Testimonial techniques are when an ad shows that someone else uses the same products. Often fake doctors, lawyers, managers, politicians, scientists, or even chefs will sing the praises of a product. This proves that it works. 4 out of 5 dentists recommend Crest, so it must be good, right?


Band Wagon

Similar to the testimonial, the band wagon shows us that everyone is using the product. Infomercials often show an audience of eager consumers who could be our next door neighbors. Diet ads show normal people who used a product and lost weight—so can we! The most common is beverage commercials in which pool parties and night clubs are the norm. Lots of people who use it and have fun prove that we can use it and have fun, too!


Sex Appeal

Finally, I can’t say enough about sex. Most ads are driven on some level by sex. Sexy people, sexy music, sexy cars, subliminal sexual images (picture Britney Spears being hugged by a giant snake…). Sex sells, and it’s everywhere. Either explicit or implicit, nude or semi-nude models of either sex will sell. Good looking guys make guys jealous and make girls want a sexy guy. Sexy girls make girls want to be sexy and make guys drool. It’s the most common ad technique in use.


Final Thoughts

There are many other ways that advertisers get to us (Demographics, the VALS system, subliminal advertising, etc.), but this is plenty for our first paper.

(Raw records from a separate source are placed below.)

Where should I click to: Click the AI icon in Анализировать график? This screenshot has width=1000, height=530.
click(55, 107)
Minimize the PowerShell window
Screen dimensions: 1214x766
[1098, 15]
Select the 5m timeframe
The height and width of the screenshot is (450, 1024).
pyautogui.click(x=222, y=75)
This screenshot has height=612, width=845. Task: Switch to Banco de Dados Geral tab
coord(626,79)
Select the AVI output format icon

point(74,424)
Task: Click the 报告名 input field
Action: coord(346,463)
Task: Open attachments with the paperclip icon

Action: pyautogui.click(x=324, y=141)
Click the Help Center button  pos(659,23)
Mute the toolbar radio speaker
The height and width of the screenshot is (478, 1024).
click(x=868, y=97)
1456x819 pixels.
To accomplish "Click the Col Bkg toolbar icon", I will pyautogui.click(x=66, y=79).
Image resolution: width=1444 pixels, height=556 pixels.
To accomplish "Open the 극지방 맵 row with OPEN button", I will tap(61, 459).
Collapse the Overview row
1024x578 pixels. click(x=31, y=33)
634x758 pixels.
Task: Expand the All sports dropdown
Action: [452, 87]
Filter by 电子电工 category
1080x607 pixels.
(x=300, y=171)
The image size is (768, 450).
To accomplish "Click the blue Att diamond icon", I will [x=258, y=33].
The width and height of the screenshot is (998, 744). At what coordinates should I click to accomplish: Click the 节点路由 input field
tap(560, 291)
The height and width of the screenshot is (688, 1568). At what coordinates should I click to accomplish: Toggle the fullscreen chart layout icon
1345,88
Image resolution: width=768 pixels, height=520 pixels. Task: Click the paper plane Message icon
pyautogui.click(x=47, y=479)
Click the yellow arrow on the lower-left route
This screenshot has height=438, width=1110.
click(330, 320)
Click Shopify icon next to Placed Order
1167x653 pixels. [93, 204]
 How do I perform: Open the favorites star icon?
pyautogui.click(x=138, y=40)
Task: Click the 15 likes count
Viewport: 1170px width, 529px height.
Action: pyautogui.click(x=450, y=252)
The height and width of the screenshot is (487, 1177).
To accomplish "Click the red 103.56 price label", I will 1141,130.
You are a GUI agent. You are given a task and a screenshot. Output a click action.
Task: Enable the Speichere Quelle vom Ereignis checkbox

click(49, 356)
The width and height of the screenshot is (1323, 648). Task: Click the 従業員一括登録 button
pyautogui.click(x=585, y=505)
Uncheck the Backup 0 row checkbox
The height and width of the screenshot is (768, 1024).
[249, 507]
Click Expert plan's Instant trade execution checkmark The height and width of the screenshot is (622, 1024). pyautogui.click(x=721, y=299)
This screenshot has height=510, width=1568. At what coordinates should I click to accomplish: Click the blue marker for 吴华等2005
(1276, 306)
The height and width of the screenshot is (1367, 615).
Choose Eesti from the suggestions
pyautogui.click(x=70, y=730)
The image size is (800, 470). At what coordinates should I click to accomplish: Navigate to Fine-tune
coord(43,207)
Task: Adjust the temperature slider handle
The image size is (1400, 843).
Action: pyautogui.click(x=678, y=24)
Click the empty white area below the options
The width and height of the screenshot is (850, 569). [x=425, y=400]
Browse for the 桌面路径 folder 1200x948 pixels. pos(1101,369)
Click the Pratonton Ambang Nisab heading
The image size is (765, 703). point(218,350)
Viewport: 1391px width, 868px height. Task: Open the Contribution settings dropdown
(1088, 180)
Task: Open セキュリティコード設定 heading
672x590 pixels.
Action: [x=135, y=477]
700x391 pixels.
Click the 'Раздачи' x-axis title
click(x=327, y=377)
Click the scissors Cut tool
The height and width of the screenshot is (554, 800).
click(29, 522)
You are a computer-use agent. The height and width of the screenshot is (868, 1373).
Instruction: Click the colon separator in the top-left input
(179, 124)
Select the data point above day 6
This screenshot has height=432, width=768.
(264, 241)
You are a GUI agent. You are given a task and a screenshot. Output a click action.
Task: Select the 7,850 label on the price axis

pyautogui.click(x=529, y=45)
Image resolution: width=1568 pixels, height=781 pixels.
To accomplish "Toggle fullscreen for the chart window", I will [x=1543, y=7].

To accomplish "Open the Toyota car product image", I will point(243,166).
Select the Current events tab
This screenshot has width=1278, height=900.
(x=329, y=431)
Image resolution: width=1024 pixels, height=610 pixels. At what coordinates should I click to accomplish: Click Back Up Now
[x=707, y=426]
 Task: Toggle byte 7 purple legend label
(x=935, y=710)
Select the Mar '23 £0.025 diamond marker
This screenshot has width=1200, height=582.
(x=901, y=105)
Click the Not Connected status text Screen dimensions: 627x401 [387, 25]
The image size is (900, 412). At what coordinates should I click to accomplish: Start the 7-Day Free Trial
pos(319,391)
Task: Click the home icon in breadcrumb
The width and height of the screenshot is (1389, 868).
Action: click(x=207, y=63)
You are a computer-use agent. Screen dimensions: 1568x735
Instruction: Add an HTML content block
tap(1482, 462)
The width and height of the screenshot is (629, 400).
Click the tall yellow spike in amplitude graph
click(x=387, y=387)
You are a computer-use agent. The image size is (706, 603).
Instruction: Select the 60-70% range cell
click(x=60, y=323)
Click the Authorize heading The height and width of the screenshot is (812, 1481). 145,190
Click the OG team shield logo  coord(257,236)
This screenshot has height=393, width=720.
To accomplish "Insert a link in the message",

These techniques seem a bit obvious and over the top once you read about them, but they work. They work on us every day and every night. Millions upon millions of times each day, these basic appeals make corporate America billions of dollars.

Though it isn't a formal assignment, I suggest you pick up a magazine, look at some spam, or watch a tv ad and see how many of the above techniques appear. You'll be surprised how common they are. So, be smart, be cautious, and think twice before you leap to a purchase.